Penchons-nous sur la vésicule biliaire du président égyptien Hosni Moubarak. Il l’a fait opérer à Heidelberg, en Allemagne, ainsi qu’une tumeur bénigne. Malgré ses 81 ans, il s’en est remis rapidement, aucun problème donc. Mais si, il y a le problème qu’un chef d’Etat semble se méfier des institutions sanitaires de son propre pays. L’Egypte est un pays pauvre, si l’on tient compte de n’importe quelle moyenne statistique. Mais elle compte certains hôpitaux modernes, et ces hôpitaux devraient être en mesure de fonctionner, même pour le président. Et pour tout le monde. Si je pouvais légiférer dans un tel pays, je contraindrais l’élite politique à se faire soigner exclusivement dans les hôpitaux nationaux. Cette disposition attirerait l’attention soutenue des parlementaires et des gouvernements vers une politique de santé performante. Si l’on élimine le côté hôtel de première classe qui entoure, dans nos hôpitaux, les opérations et les actes strictement médicaux, une médecine de niveau ne devrait pas coûter des sommes inatteignables à un pays pauvre. Si ses élites politiques ne réussissent pas à la mettre en place pour tout le monde, elles ne devraient pas jouir du privilège réservé à elles seules d’aller se faire soigner ailleurs.

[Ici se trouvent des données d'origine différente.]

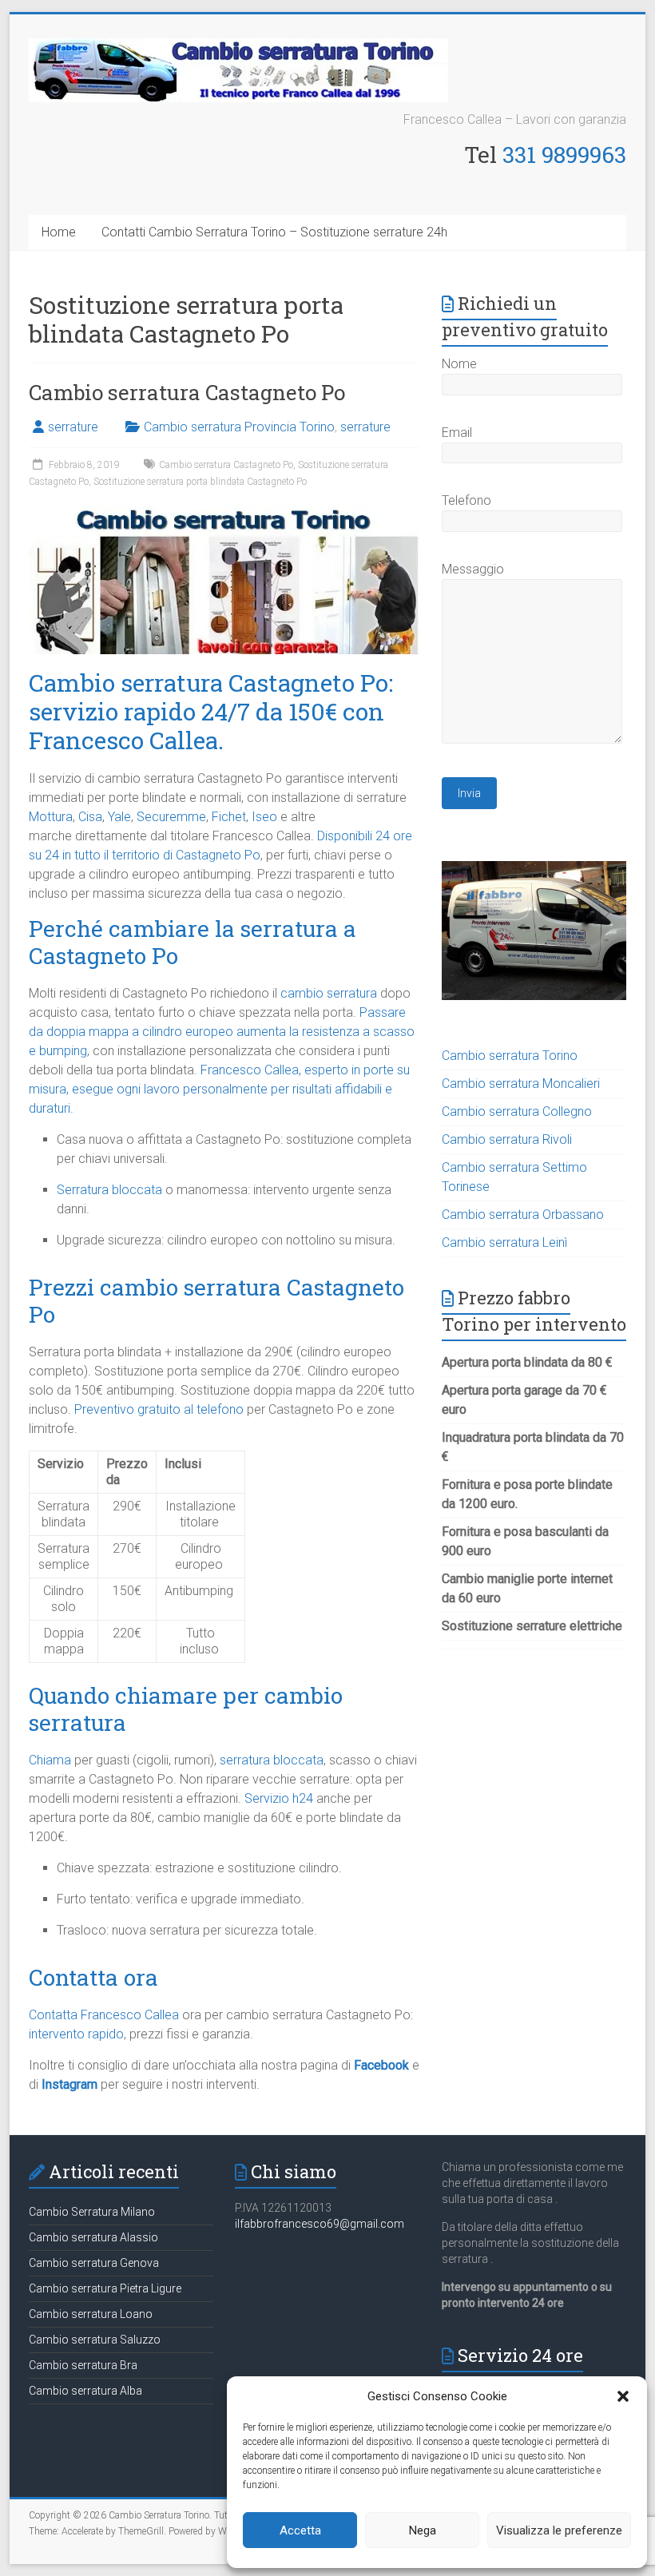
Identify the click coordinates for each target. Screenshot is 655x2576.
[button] (623, 2396)
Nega (422, 2530)
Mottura (51, 816)
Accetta (300, 2530)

Le principe de relier les responsables politiques aux conséquences de leurs actes est libérateur, et il peut éviter bien des dysfonctionnements courants. J’avais mentionné ici la Constitution américaine qui n’empêche pas les parlementaires de s’auto-augmenter leurs émoluments, car si un parlement est souverain, aucune autre autorité ne peut le faire. Mais ces augmentations ne prennent effet que pour la législature suivante. Les membres du Congrès doivent donc d’abord affronter leurs mandataires.

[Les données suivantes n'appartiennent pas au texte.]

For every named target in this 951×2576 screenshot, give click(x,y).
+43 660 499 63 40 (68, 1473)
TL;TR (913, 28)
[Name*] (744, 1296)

Du temps de Clinton, la procédure parlementaire américaine avait instauré d’autres relais d’autocorrection. Si un groupe de députés augmentait des dépenses, souvent en faveur de leur circonscription, la loi budgétaire les obligeait à en compenser le montant dans la même rubrique des dépenses. Certains parlements ne reconnaissent des décisions que si la majorité des membres, et non des membres présents, y consentent. Ainsi on renforce l’assiduité, la présence.

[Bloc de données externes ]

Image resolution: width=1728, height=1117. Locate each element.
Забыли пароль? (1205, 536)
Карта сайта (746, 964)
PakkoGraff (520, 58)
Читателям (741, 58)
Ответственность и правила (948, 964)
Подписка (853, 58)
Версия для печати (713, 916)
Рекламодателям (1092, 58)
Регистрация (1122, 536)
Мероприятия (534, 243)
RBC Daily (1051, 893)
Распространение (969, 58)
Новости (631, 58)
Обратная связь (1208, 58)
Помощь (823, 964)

Devant la multiplication des séances de commissions spéciales ou des commissions d’enquête parlementaires suisses, j’aurais aussi une parade: les parlementaires toucheraient des émoluments généreux, mais exclusivement pour les séances plénières auxquelles ils assistent, et aucun autre salaire. S’ils multiplient les séances de commissions et d’enquêtes spéciales, c’est alors pour le seul l’intérêt de la matière et non pas pour quelque intérêt pécuniaire.

Je sais par des contacts personnels que la tentation pécuniaire n’est pas complètement étrangère à la cadence de ces séances supplémentaires. Je n’irai pas aussi loin que recommander le salaire au mérite, bien que cela pourrait accélérer certains débats.

Par exemple, la révision de l’AVS traîne depuis le vote populaire négatif en 2004 et il n’y a pas encore la moindre esquisse d’une solution durable. Si l’on accordait une prime globale, à répartir par tête, pour un projet voté encore en 2010, ce serait juste à temps avant que les générations nombreuses prennent leur retraite. Mais je délire, certainement.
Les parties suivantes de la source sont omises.